Le carnet de prélèvement territorial, autrefois papier, migre vers des outils informatiques dématérialisés permettant un suivi des prélèvements en temps réel. Cette traçabilité accrue est couplée à une veille sanitaire active (recherche de maladies comme la peste porcine). Plus impressionnant encore, le schéma prévoit l’usage de drones pour appuyer la Louveterie lors de battues administratives complexes. La nature n’est plus gérée « à l’estime », mais par la donnée et la science.

Le « Code Orange » : Un langage commun pour 2,6 millions d’habitants

Pour que la forêt reste un espace de liberté partagé, le SDGC harmonise la signalétique à l’échelle des Hauts-de-France. Le port du gilet orange fluorescent devient la norme absolue pour la quasi-totalité des chasses.

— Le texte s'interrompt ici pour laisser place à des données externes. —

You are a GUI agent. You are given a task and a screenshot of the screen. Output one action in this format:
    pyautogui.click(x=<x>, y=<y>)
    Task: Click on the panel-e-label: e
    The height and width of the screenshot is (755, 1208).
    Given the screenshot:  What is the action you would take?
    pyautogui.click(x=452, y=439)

Cette uniformisation s’étend aux signaux sonores. Désormais, un promeneur ou un cycliste peut comprendre ce qui se joue derrière les fourrés grâce à un code simplifié :

  • 1 coup de trompe : Début de traque.
  • 1 coup taïauté : Fin de traque.
  • 10 coups (signal d’urgence) : Accident.

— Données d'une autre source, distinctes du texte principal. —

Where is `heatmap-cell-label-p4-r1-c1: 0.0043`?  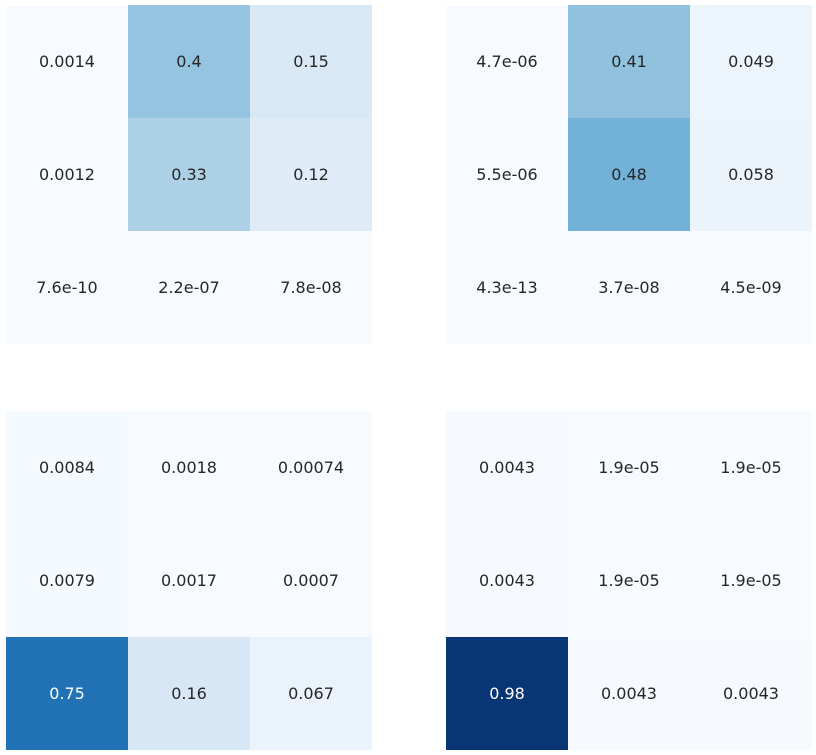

En créant ce langage universel et lisible, la FDC 59 assure une transparence totale. Chaque utilisateur de la nature, chasseur ou non, dispose des mêmes clés pour décrypter l’activité en cours, minimisant ainsi les risques de malentendus ou de rencontres fortuites.

Conclusion : Vers une « Chasse Populaire et Responsable »

Le Schéma Départemental de Gestion Cynégétique 2021-2027 ne se contente pas de fixer des règles techniques ; il propose un contrat social. En prônant une chasse « populaire, accessible, responsable et durable », la FDC 59 s’affirme comme un acteur central de la gestion de la biodiversité dans le Nord.

Face à une nature de plus en plus encadrée par la loi et la science, une question demeure : quelle place l’homme doit-il occuper dans la régulation du sauvage ? Ce schéma suggère que l’avenir réside dans la figure du chasseur-médiateur, garant de l’équilibre entre les activités humaines et la vitalité des écosystèmes. Un outil indispensable pour maintenir la paix sociale dans nos campagnes de plus en plus urbaines.